My guess on the drawer / apron construction would be to rip off the top inch or so of the front apron above the drawer. The drawer front could then be cut out of the centre of the lower section of the cut front apron.

That only leaves the problem of dealing with the kerf gap either side of the drawer when the front apron is reglued. Assuming a thin kerf saw is used the gap would be small but visible. This gap could be removed when regluing the apron back together by moving the material either side of the drawer opening inboard towards the vertical centreline of the apron thus reducing the size of the draw opening. The grain pattern is such that this small disruption in the grain flow is not detectable unless viewed up very closely.

With the apron opening now created at a slightly smaller size then the drawer front, the drawer could be constructed as standard and 'piston' fitted to the opening.


----------



## Derek Cohen (Perth Oz) (1 Jul 2020)

Somehow this area was forgotten, and of course it is important.

All surfaces were hand planed, and then finished in de-waxed Ubeaut Hard Shellac. This concentrated and thinned with denatured alcohol/methylated spirits.






This finish allows the figure to come through and, unlike an oil, does not darken the already dark Jarrah (which is what I wanted to avoid).
______
Stated task a >> Transcribe the part of the woodworking discussion that opens with the words containing "With the apron" and closes with "(1 Jul 2020)".
______
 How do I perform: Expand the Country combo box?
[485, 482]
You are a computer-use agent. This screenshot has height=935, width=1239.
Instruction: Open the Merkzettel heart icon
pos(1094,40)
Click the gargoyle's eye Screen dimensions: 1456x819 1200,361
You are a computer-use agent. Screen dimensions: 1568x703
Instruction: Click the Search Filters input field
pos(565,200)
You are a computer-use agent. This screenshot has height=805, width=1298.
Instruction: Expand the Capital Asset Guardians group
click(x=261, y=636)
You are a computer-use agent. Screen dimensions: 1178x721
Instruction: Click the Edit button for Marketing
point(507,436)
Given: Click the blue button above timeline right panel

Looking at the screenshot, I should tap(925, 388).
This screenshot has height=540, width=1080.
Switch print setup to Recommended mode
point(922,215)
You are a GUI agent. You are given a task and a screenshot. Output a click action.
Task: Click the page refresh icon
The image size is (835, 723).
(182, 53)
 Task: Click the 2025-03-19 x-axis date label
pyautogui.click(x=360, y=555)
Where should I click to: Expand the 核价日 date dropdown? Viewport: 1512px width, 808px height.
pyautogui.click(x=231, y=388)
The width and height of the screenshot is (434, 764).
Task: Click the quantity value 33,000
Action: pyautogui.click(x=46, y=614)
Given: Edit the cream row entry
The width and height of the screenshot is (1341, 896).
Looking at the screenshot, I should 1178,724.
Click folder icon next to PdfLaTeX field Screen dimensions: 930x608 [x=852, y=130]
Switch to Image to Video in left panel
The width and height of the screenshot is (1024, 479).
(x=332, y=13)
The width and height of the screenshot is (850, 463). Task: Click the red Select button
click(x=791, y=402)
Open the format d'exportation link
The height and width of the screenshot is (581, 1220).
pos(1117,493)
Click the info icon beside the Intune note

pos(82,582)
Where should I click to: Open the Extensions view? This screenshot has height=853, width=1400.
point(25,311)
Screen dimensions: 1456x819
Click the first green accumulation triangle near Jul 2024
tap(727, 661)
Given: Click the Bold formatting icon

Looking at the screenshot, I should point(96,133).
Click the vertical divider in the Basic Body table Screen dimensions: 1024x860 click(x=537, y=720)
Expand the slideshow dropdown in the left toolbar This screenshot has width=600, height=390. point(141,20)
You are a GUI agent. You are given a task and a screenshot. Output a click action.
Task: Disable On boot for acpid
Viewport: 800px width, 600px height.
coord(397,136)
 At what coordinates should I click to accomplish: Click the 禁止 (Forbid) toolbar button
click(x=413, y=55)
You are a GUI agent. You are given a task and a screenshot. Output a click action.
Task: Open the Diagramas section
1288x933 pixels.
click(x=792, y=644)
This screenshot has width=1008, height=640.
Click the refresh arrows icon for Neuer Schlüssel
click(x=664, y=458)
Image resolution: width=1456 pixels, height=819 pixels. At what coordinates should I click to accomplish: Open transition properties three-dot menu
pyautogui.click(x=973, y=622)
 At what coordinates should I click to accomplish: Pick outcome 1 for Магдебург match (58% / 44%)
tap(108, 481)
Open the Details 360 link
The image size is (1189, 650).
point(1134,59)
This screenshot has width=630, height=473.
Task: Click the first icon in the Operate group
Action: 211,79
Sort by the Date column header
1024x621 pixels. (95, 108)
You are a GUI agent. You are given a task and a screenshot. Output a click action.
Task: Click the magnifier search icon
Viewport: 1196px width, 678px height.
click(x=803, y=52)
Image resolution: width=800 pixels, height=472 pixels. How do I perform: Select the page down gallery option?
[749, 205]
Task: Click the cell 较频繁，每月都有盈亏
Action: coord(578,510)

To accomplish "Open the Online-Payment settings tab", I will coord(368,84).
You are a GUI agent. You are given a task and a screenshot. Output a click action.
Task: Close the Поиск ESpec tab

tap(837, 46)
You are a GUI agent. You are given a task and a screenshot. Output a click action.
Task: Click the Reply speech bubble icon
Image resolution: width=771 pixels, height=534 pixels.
______
Stated task b >> Give the records, from their first line through the line containing "Action: pyautogui.click(x=46, y=614)", as a Markdown table with columns named Row and Line, leaving out blank lines.

Written solution a >>
With the apron opening now created at a slightly smaller size then the drawer front, the drawer could be constructed as standard and 'piston' fitted to the opening.


----------



## Derek Cohen (Perth Oz) (1 Jul 2020)

Written solution b >>
| Row | Line |
|---|---|
| 1 |  How do I perform: Expand the Country combo box? |
| 2 | [485, 482] |
| 3 | You are a computer-use agent. This screenshot has height=935, width=1239. |
| 4 | Instruction: Open the Merkzettel heart icon |
| 5 | pos(1094,40) |
| 6 | Click the gargoyle's eye Screen dimensions: 1456x819 1200,361 |
| 7 | You are a computer-use agent. Screen dimensions: 1568x703 |
| 8 | Instruction: Click the Search Filters input field |
| 9 | pos(565,200) |
| 10 | You are a computer-use agent. This screenshot has height=805, width=1298. |
| 11 | Instruction: Expand the Capital Asset Guardians group |
| 12 | click(x=261, y=636) |
| 13 | You are a computer-use agent. Screen dimensions: 1178x721 |
| 14 | Instruction: Click the Edit button for Marketing |
| 15 | point(507,436) |
| 16 | Given: Click the blue button above timeline right panel |
| 17 | Looking at the screenshot, I should tap(925, 388). |
| 18 | This screenshot has height=540, width=1080. |
| 19 | Switch print setup to Recommended mode |
| 20 | point(922,215) |
| 21 | You are a GUI agent. You are given a task and a screenshot. Output a click action. |
| 22 | Task: Click the page refresh icon |
| 23 | The image size is (835, 723). |
| 24 | (182, 53) |
| 25 |  Task: Click the 2025-03-19 x-axis date label |
| 26 | pyautogui.click(x=360, y=555) |
| 27 | Where should I click to: Expand the 核价日 date dropdown? Viewport: 1512px width, 808px height. |
| 28 | pyautogui.click(x=231, y=388) |
| 29 | The width and height of the screenshot is (434, 764). |
| 30 | Task: Click the quantity value 33,000 |
| 31 | Action: pyautogui.click(x=46, y=614) |